• _Your assignment_:
In the data, find the word "next" and copy out every line that has it.

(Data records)
□ □ □ □ □

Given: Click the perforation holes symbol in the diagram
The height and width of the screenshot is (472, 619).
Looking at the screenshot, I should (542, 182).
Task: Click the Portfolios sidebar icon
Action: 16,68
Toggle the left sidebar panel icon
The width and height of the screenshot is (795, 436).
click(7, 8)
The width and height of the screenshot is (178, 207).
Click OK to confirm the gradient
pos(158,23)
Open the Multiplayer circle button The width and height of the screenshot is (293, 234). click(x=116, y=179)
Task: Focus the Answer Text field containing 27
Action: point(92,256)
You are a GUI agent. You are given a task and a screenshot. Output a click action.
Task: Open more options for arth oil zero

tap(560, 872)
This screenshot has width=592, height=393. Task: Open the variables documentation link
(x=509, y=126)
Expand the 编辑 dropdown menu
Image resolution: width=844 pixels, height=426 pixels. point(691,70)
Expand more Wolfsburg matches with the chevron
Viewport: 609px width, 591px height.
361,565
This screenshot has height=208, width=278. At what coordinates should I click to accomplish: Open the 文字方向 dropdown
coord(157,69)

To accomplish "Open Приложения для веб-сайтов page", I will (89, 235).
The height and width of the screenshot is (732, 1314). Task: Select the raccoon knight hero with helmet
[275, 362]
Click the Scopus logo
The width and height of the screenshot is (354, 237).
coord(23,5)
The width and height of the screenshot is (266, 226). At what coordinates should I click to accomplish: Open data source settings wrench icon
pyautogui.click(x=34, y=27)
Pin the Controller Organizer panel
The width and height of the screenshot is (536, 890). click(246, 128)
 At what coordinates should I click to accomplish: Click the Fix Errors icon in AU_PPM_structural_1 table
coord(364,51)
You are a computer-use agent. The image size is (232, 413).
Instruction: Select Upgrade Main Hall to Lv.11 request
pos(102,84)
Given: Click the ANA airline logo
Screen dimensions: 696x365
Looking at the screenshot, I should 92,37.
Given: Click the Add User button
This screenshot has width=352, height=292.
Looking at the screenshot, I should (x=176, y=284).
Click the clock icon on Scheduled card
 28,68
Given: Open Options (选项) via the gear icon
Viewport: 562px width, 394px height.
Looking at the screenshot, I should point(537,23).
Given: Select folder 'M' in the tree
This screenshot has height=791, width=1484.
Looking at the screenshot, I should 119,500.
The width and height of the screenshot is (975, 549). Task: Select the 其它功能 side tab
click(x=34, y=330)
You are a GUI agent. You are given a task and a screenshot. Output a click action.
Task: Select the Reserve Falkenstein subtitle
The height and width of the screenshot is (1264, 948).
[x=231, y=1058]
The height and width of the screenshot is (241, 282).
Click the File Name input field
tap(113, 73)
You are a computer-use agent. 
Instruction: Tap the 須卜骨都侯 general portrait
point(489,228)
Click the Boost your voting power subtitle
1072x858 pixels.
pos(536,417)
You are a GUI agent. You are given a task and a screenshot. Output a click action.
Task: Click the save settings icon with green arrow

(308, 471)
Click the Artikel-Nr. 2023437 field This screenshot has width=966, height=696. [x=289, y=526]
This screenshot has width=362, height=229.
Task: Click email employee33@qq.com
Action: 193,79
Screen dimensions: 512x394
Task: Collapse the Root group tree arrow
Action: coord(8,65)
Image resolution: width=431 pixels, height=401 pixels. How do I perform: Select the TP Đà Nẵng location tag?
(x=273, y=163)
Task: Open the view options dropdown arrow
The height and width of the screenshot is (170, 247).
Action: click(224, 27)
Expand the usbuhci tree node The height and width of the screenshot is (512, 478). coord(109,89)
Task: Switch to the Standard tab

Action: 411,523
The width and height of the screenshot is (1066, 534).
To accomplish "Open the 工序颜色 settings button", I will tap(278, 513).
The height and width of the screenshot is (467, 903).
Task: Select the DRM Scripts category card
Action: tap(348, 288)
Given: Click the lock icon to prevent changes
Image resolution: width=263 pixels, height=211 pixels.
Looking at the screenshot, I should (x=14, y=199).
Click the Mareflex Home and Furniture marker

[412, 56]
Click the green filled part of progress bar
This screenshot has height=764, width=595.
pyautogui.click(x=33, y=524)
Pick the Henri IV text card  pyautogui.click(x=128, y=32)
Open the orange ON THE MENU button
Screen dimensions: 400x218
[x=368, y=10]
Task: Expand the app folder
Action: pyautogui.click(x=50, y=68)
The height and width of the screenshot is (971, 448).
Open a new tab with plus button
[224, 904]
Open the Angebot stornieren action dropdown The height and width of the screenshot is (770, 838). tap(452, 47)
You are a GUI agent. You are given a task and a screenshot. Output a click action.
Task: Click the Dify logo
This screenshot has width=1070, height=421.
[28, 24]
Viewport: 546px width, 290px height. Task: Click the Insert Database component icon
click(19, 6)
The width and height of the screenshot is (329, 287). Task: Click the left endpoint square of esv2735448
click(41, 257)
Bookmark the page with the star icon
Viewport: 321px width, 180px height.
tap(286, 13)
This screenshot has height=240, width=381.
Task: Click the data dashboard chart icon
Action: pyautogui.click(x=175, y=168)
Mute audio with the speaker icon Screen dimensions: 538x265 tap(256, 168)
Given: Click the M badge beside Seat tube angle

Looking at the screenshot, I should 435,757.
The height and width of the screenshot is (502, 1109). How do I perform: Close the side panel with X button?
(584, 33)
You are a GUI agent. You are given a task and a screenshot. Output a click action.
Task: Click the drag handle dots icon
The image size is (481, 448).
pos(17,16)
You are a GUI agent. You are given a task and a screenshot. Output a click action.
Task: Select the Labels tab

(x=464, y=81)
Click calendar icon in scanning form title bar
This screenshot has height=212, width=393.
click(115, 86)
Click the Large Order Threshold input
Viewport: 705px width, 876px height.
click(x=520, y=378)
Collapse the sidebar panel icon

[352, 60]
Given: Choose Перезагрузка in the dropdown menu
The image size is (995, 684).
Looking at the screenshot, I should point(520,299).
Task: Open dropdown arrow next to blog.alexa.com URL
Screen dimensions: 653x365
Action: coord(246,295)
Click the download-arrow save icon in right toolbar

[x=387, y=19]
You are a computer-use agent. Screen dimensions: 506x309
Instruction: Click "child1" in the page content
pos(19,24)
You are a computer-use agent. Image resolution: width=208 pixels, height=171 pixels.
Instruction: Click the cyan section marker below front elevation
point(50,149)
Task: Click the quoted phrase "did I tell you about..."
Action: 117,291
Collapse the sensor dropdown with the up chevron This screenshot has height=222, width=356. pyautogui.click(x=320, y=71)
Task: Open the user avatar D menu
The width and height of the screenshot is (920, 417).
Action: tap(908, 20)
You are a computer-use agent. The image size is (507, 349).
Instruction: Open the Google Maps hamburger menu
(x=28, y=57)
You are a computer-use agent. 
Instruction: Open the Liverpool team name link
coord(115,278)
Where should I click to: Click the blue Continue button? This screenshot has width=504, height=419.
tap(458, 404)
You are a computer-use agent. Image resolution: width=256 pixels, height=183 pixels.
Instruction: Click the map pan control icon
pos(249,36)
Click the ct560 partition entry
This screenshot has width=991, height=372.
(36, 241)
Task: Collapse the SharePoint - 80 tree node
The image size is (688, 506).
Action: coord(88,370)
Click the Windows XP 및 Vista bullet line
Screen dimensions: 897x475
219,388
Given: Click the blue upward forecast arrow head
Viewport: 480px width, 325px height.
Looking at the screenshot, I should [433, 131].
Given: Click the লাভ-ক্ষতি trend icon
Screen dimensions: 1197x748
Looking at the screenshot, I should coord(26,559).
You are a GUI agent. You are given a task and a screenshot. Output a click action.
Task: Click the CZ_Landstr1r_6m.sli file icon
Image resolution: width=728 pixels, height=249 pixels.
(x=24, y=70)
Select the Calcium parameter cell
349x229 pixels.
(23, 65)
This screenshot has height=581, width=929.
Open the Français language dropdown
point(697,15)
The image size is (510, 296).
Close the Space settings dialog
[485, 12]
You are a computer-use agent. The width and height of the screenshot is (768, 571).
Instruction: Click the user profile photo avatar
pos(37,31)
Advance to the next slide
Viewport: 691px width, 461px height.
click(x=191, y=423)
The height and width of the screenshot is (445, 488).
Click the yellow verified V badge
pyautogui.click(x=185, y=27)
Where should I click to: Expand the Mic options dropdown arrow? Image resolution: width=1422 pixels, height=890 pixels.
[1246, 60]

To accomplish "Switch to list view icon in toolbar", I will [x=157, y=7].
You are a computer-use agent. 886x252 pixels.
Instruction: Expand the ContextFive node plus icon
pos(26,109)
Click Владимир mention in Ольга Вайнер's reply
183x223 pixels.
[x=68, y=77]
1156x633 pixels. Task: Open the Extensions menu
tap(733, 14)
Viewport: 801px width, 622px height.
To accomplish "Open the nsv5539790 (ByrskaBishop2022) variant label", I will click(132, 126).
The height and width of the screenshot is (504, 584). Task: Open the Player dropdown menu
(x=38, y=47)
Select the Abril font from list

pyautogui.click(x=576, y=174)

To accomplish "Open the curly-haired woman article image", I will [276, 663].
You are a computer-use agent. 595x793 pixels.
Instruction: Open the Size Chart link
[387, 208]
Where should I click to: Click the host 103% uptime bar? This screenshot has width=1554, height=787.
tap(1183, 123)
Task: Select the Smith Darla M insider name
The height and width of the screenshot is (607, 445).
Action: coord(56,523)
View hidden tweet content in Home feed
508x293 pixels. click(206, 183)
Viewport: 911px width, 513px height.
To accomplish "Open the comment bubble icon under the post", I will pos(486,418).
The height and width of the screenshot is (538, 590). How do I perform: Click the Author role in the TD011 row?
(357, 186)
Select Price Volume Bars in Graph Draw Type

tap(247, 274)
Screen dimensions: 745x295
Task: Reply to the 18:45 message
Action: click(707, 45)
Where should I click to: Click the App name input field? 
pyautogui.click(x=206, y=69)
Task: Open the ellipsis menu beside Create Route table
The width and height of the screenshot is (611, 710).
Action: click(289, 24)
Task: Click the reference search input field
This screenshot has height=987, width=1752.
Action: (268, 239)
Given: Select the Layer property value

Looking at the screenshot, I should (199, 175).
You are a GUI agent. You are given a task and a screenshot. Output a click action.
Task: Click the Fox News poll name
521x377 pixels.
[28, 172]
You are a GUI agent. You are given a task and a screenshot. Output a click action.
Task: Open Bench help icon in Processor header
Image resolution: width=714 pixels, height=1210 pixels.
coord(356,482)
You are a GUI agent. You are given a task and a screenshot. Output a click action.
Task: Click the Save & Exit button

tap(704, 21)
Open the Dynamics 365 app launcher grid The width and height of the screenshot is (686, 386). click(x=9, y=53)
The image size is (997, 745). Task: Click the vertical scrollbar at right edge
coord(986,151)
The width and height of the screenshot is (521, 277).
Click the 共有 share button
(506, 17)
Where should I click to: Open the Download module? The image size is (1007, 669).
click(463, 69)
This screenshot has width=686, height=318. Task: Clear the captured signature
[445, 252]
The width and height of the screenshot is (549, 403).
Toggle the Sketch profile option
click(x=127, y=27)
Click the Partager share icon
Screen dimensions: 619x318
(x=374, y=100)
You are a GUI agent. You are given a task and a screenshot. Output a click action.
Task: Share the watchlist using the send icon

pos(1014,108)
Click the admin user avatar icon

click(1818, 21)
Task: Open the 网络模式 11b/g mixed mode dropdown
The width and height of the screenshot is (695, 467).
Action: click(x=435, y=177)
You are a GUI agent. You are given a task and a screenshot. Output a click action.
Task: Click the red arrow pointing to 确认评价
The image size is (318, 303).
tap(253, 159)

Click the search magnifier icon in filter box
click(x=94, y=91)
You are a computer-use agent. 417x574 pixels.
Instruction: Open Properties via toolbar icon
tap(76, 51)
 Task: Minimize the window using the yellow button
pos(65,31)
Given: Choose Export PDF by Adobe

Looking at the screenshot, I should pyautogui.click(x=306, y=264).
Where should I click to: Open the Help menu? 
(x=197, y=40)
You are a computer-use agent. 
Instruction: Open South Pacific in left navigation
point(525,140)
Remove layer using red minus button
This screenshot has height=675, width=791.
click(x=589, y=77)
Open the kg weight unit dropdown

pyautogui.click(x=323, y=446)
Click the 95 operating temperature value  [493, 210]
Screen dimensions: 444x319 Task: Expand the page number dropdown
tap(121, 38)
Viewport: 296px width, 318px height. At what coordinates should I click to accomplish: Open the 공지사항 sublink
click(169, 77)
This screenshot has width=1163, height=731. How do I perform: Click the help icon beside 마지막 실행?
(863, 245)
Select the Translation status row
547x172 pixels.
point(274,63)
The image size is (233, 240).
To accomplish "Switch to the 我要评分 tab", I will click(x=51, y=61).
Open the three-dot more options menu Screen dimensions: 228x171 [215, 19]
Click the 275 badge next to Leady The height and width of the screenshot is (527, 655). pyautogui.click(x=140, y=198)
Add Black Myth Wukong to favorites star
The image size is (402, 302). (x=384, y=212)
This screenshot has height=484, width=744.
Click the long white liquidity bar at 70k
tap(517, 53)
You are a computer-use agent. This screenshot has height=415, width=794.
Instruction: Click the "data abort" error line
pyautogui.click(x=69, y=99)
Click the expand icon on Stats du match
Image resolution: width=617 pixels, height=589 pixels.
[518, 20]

□ □ □ □ □

• _Worked solution_:
Task: Open dropdown arrow next to blog.alexa.com URL
Advance to the next slide
Click the 275 badge next to Leady The height and width of the screenshot is (527, 655). pyautogui.click(x=140, y=198)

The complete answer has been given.